The Regis experience meant so much to Jones that when he moved back to Colorado from California, the University was one of his first stops.

“I feel like I owe a little bit back to them for what they were able to teach and give to me,” Jones said. “In a way, I feel like the best way I can give back is helping other people at Regis who are interested in education. I should open the door for them the same way Regis opened the door for me.”

Jesuit Foundation Sustains Grads

The first year of teaching is always rough. For Raquel Jacinto, being a first-year teacher during a pandemic sometimes felt impossible.

She remembers taking a phone call from Jones last year. She didn’t want the conversation to last long.

“I said, ‘I don’t want to talk right now because I’m going to cry,’” she said. “And he said, ‘It’s OK, just cry.’ And I was just bawling and crying and telling him how I wanted to quit. And he said, ‘No don’t quit. You’ve got this.’ And so, I believed it. Then, I cried some more.”

Jacinto said her colleagues and mentors, fellow Regis alumni Sarah Craig, who received her education degree in 2016 and Master of Development Practice in 2018, and Daylan Bradshaw, who received his education degree in 2016, helped her through the school year.

“I truly cannot imagine being at a better school [than Compass],” she said. “Just having graduated and going through a pandemic and having the support system that I had has been amazing.”

COVID-19 Challenges Magnified

During the worst of the COVID-19 pandemic, Compass students faced a challenge experienced by many disadvantaged students: Lack of access to internet and technology. The school ultimately provided computers and hot spots to students who needed them. Jones relied on his connections in California, where they experienced lockdowns before Colorado did, for advice.

“We made it through the year,” Jones said. “I wouldn’t say that we made it through the year with huge success. I would say that we worked as hard as we could to do the best we could with the situation we were in. But there are some data points that show that the students who showed up, and participated and did the work, grew, which is crazy, especially with the amount of second-language learners at our school [who were] learning through a computer.”

Making it through the school year was tough. For Jacinto, support stretched beyond Compass.
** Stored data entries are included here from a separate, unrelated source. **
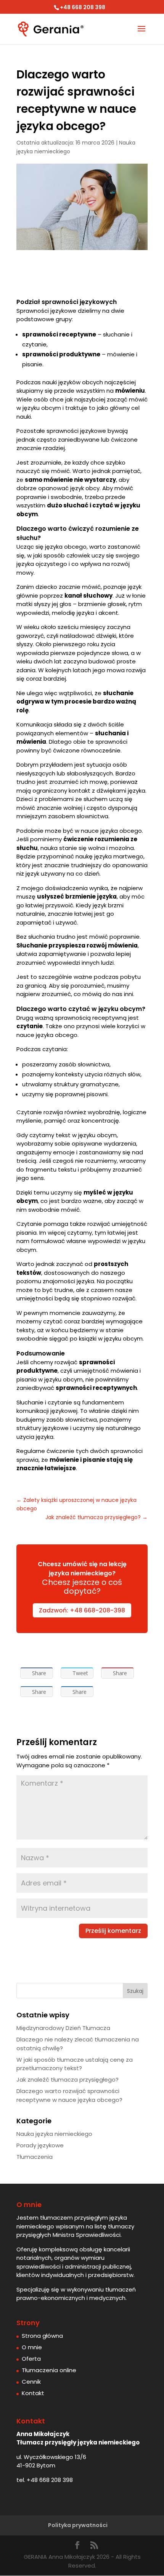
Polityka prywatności (78, 2525)
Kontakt (33, 2393)
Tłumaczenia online (49, 2370)
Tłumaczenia (34, 2157)
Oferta (31, 2359)
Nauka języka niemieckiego (54, 2134)
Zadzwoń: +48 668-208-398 (82, 1610)
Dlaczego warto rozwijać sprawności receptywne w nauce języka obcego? (69, 2095)
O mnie (32, 2347)
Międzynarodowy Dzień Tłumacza (63, 2028)
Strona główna (42, 2336)
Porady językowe (40, 2145)
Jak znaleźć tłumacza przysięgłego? (67, 2079)
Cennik (31, 2382)
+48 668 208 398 (50, 2480)
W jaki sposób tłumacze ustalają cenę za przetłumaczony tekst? (74, 2064)
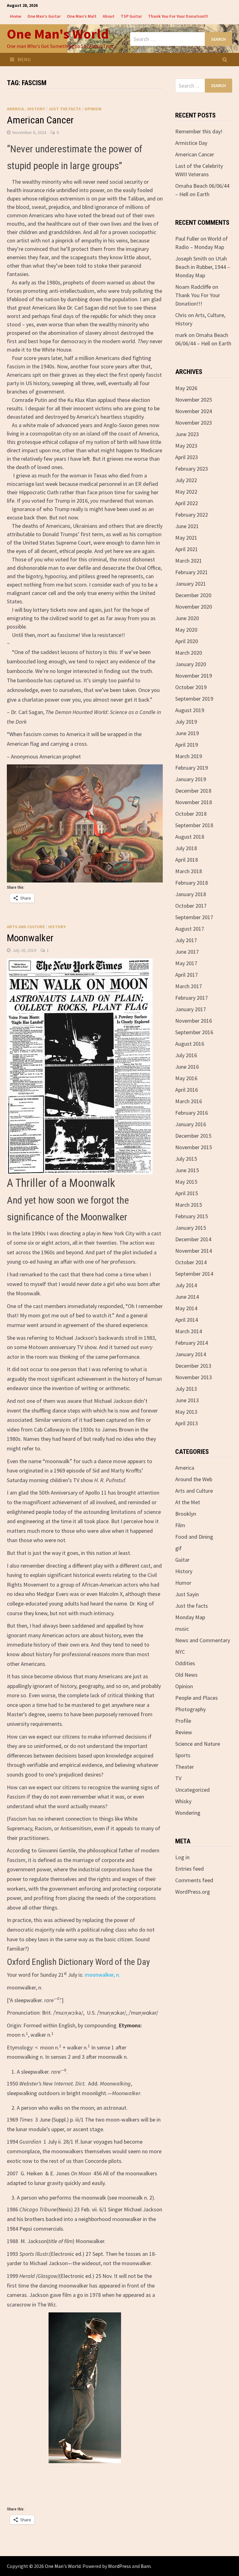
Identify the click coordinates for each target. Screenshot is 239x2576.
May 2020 (186, 629)
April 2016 (186, 1089)
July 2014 (186, 1285)
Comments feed (194, 1880)
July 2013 (186, 1388)
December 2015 (193, 1135)
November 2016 (193, 1020)
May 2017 (186, 963)
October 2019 (191, 687)
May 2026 (186, 388)
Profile (183, 1720)
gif (178, 1548)
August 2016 (189, 1043)
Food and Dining (194, 1536)
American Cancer (40, 120)
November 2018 (193, 802)
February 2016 (191, 1112)
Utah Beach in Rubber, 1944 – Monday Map (202, 267)
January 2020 (190, 664)
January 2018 (190, 894)
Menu (23, 59)
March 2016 (188, 1101)
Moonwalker (30, 938)
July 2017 (186, 940)
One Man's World (58, 33)
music (182, 1628)
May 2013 (186, 1411)
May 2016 (186, 1078)
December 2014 (193, 1239)
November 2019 (193, 675)
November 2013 (193, 1377)
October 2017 (191, 905)
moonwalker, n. (102, 1974)
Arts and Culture (26, 926)
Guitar (182, 1559)
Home (15, 16)
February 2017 (191, 997)
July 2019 (186, 721)
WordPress (119, 2566)
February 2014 (191, 1342)
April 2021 (186, 549)
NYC (180, 1651)
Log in (182, 1857)
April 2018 (186, 859)
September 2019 (194, 698)
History (36, 109)
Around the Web (193, 1479)
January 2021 (190, 583)
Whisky (183, 1801)
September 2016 (194, 1032)
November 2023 (193, 422)
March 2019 (188, 756)
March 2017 (188, 986)
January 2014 (190, 1354)
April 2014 (186, 1319)
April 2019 (186, 744)
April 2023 (186, 457)
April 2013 (186, 1423)
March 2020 (188, 652)
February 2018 (191, 882)
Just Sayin (187, 1594)
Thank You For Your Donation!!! (178, 16)
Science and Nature (197, 1743)
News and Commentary (202, 1640)
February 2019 (191, 767)
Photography (190, 1709)
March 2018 (188, 871)
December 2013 (193, 1365)
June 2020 (187, 618)
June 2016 (187, 1066)
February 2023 (191, 468)
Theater (184, 1766)
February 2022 (191, 514)
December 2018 (193, 790)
Almost every other week, she heard from Regis faculty, including interim Regis College Dean and Division of Education Professor Heidi Barker, Ph.D., who called to see how she was progressing.
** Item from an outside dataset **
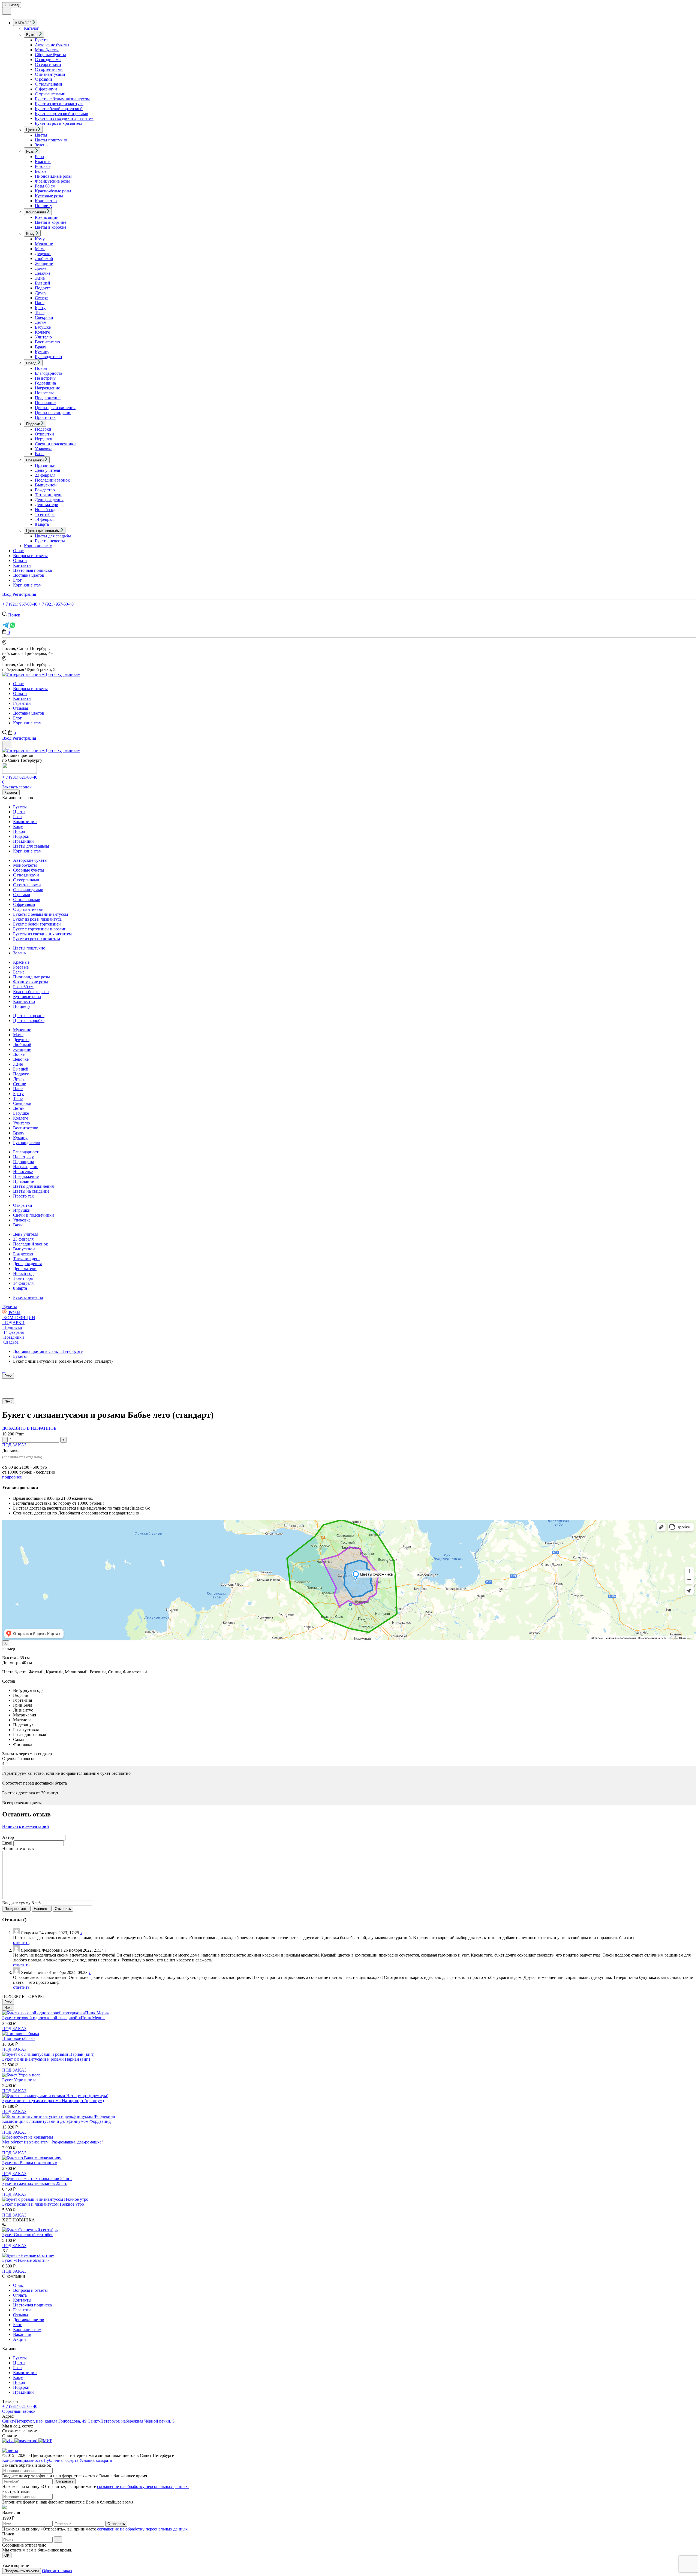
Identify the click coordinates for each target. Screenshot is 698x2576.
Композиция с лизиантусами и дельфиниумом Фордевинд (56, 2121)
“No one really prepared us for what happened [during COVID-19],” Jacinto said. “But I still have very strong connections with a lot of my professors back at Regis, who are still checking in on me.”
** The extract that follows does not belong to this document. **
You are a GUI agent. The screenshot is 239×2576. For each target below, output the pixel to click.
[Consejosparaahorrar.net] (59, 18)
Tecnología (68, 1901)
In Daylan Bradshaw’s classroom, students worked in dim lighting, with music playing in the background, and reflected on what self-awareness meant to them.

Eighth-grader Jessica Brown, 13, said teachers made returning to school this year easier. “I think COVID [2020] was the hardest year for me, and it definitely gave me anxiety going back to school because I’m not used to all of these people,” she said. “In person, I feel way better because I talk to the teachers, and I connect with them a lot more being face to face, rather than computer to computer.”

Bradshaw, Sarah Craig and other teachers have given her space, she said. When she goes to high school next year, Brown knows what she’ll miss most at Compass.

“I’m definitely going to miss this place, and all of my teachers — I’m definitely going to miss my teachers,” she said.

Jones said he’s grateful for a similar experience he had at Regis. The faculty were different than those he had experienced elsewhere.

“It wasn’t just one. It was all of them that expressed the same type of support for people,” Jones said. “Because I experienced that, I tell people when I hire them, ‘Everybody thinks back to high school, where that one teacher had an impact on them. We’re not hiring for one teacher to have that impact, we’re hiring for every one of you to have an impact.’ And that’s modeled off the impact those professors had on me. It wasn’t just one of them — it was all of them.”